L’UBS Global Real Estate Bubble Index misura il rischio di bolla immobiliare nei mercati residenziali di grandi città mondiali. Creato dalla banca svizzera UBS, confronta i prezzi delle case con redditi, affitti e fondamentali economici, per capire se i valori immobiliari siano sostenibili o distorti da dinamiche speculative.
L’indice si basa su indicatori come:
- Prezzo/reddito, cioè quanti anni di salario servono per acquistare un immobile;
- Prezzo/affitto, che confronta il costo della casa con il rendimento locativo;
- Peso dei mutui e delle costruzioni sul PIL;
- Scarto tra i prezzi cittadini e la media nazionale.
Un punteggio sopra 1,0 indica rischio elevato; oltre 1,5 significa potenziale “bolla”.
Nell’edizione 2025, UBS segnala un raffreddamento generale dopo anni di rialzi, ma alcune città restano vulnerabili. In testa c’è Miami, considerata la più a rischio al mondo, seguita da Tokyo e Zurigo.

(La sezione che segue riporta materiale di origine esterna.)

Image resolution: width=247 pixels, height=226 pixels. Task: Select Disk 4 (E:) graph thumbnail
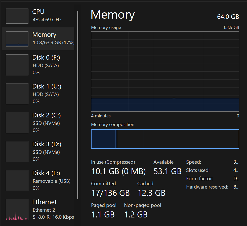point(17,180)
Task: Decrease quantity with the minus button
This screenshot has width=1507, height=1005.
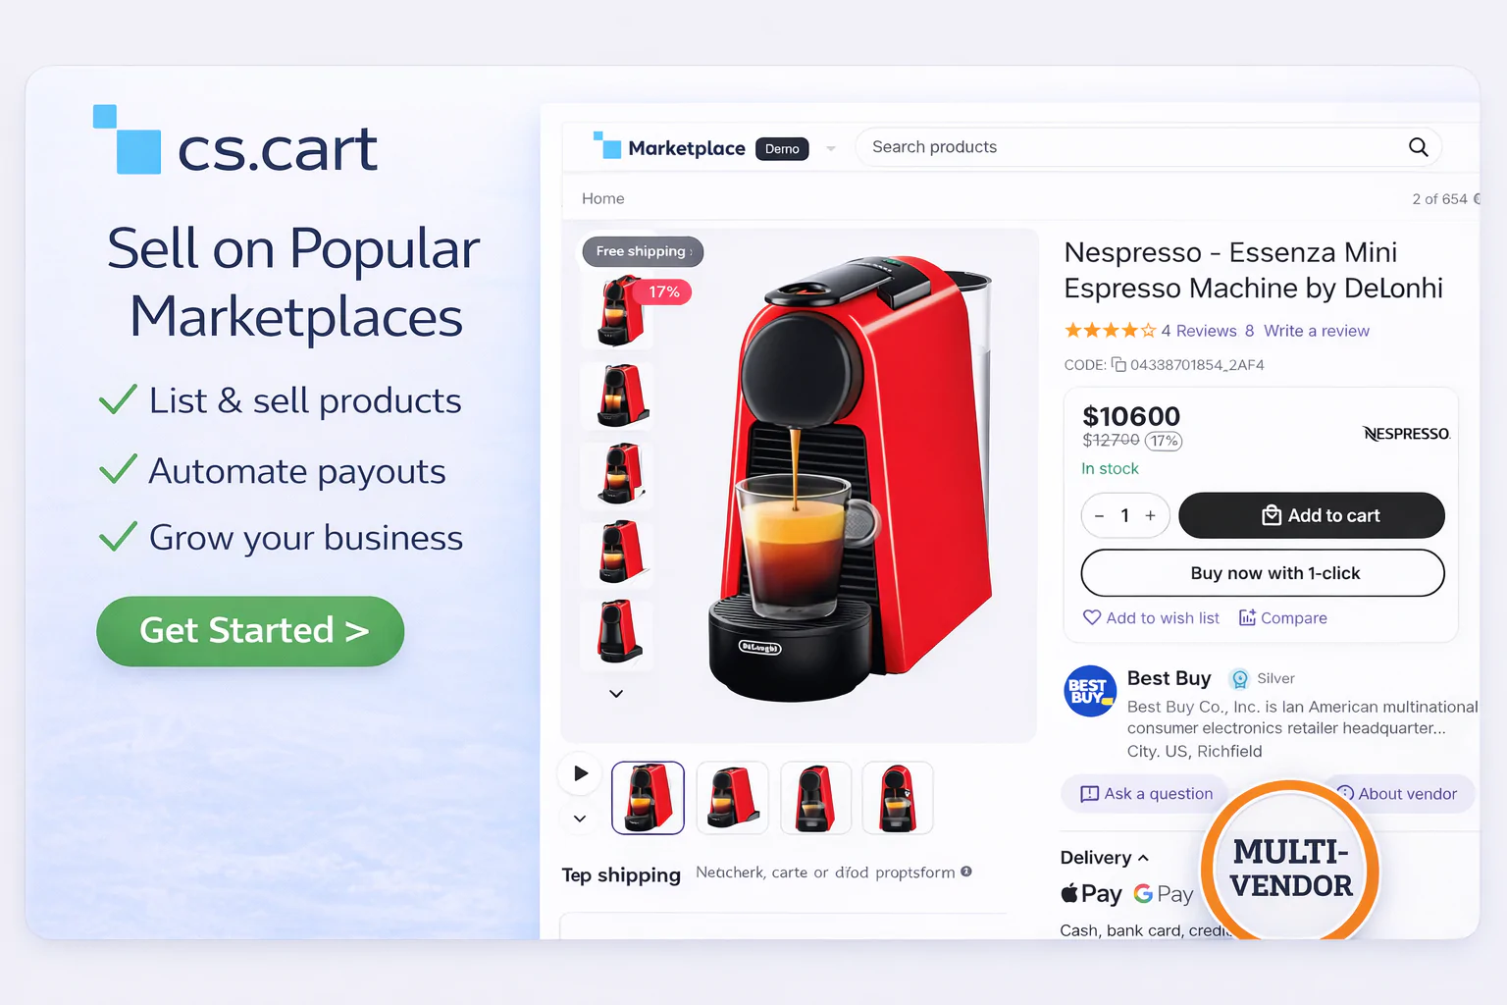Action: coord(1099,515)
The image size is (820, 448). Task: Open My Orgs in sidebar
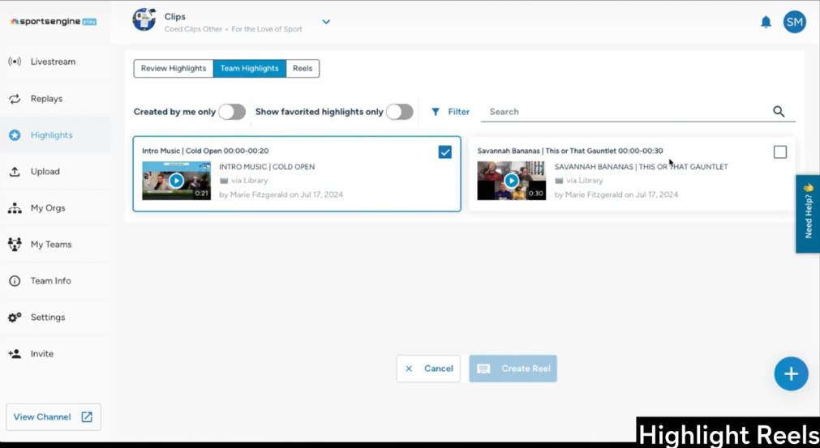[47, 208]
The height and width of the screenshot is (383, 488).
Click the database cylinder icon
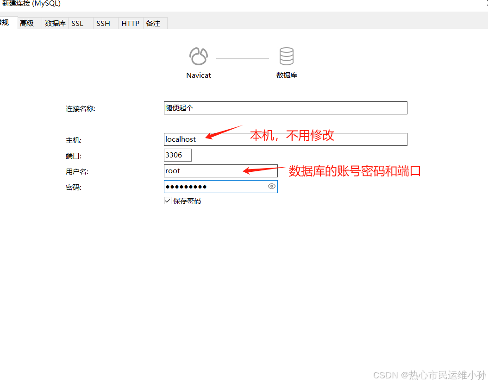[x=286, y=57]
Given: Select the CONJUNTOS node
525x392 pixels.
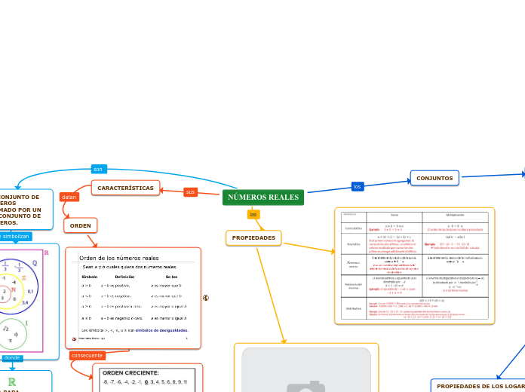Looking at the screenshot, I should click(434, 179).
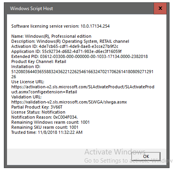Click the validation-v2.sls.microsoft.com URL text
173x170 pixels.
69,102
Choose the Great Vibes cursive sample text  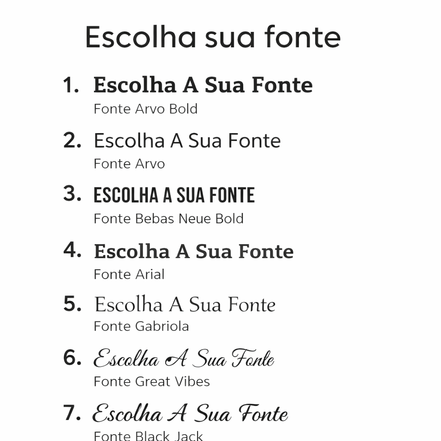(x=184, y=359)
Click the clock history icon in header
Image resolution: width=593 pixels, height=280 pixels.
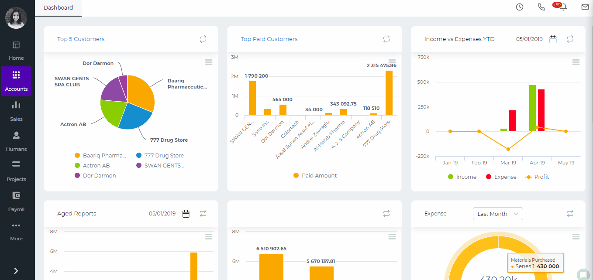point(519,7)
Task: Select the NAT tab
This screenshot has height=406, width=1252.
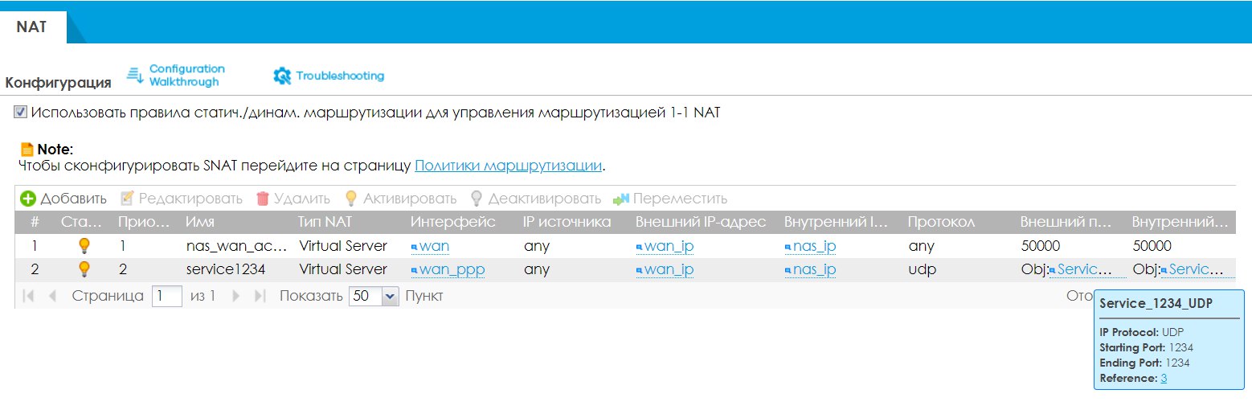Action: click(32, 27)
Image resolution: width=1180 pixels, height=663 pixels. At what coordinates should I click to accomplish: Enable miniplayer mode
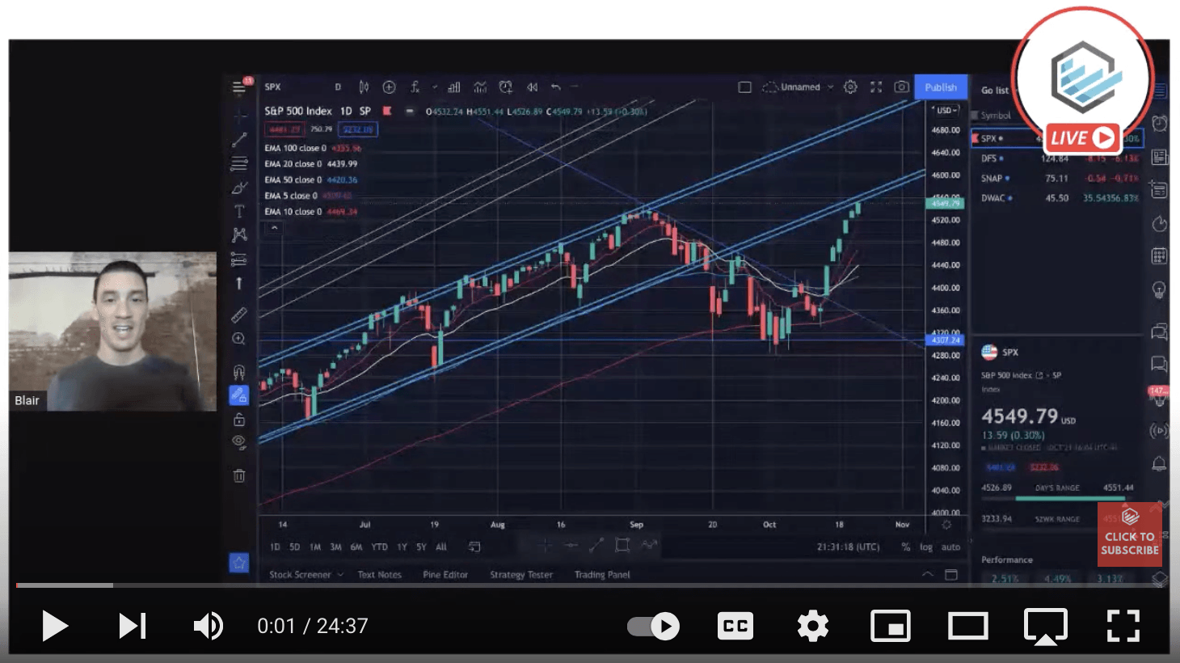(x=890, y=626)
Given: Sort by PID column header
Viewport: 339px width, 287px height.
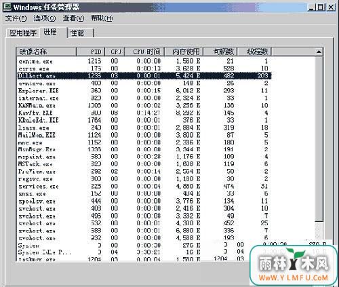Looking at the screenshot, I should pos(91,52).
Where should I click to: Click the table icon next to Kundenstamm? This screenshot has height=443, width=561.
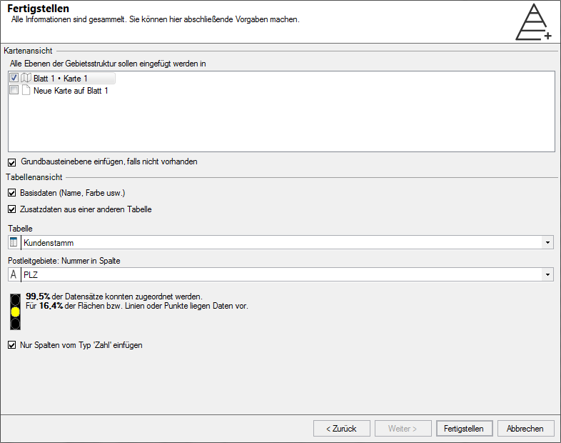14,242
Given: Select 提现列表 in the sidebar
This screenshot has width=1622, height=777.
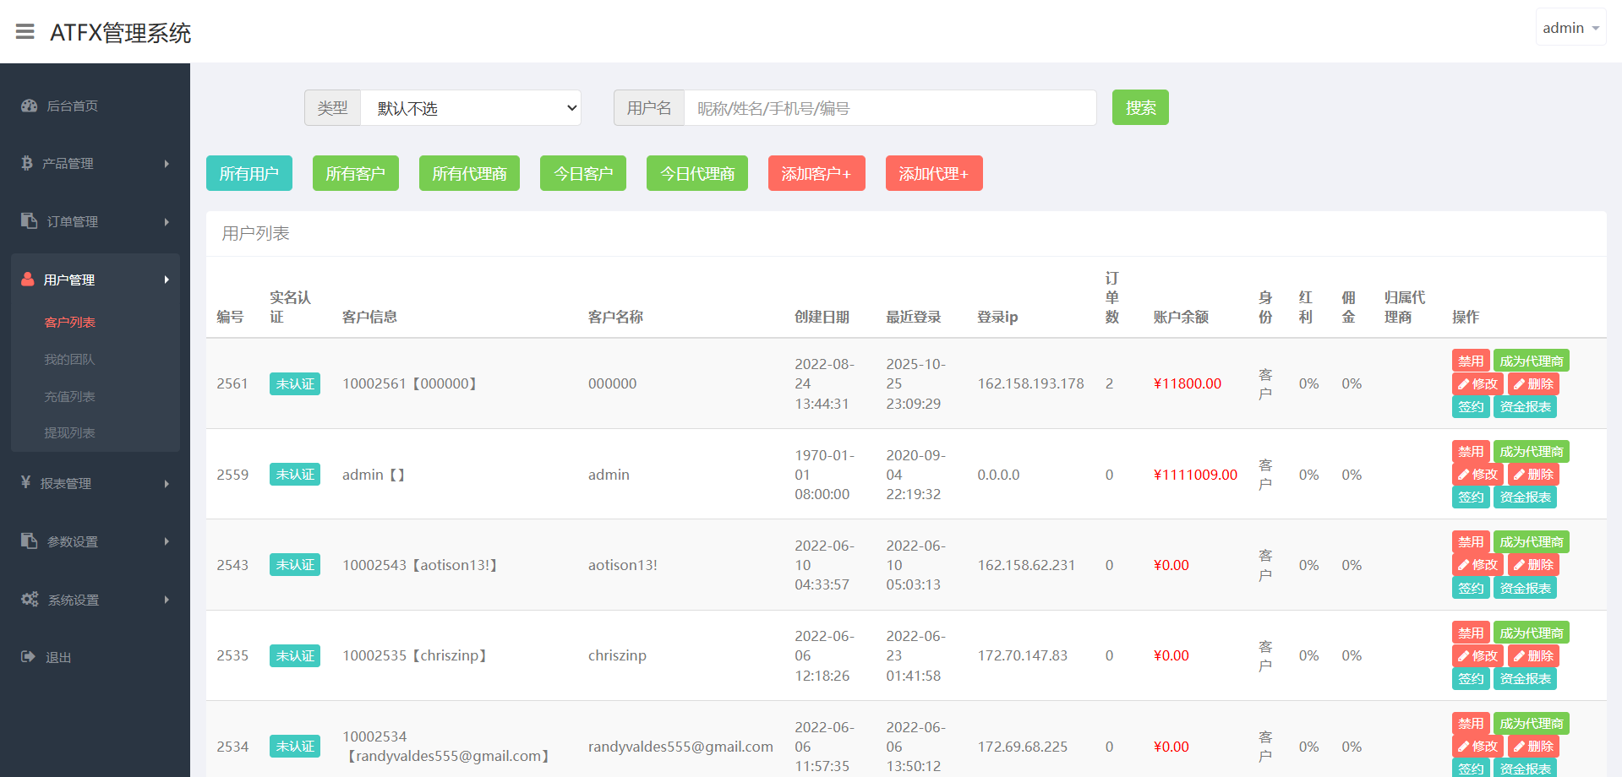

Elevato anche il rischio per Los Angeles, Ginevra, Amsterdam e Dubai.
In zona di rischio moderato si trovano Madrid, Francoforte, Monaco, Sydney, Toronto e Vancouver. Tra le città a basso rischio figurano Londra, Parigi, Milano, New York, San Francisco, Hong Kong e São Paulo, quest’ultima la più “sicura” del campione.
UBS osserva che Madrid ha registrato la maggiore crescita reale dei prezzi, mentre Zurigo presenta il rapporto prezzo/affitto più alto, segnale di rendimenti locativi deboli.
Essere “a rischio bolla” non significa un crollo imminente, ma una possibile correzione dei valori se i tassi restano elevati o la domanda rallenta. Il pericolo nasce dal disallineamento tra prezzi e redditi, dall’eccessivo indebitamento e dall’afflusso di capitali speculativi.
In sintesi, l’indice UBS è un termometro utile per capire dove i mercati immobiliari si stanno surriscaldando — e dove, invece, prevale ancora un equilibrio tra valore reale e sostenibilità economica.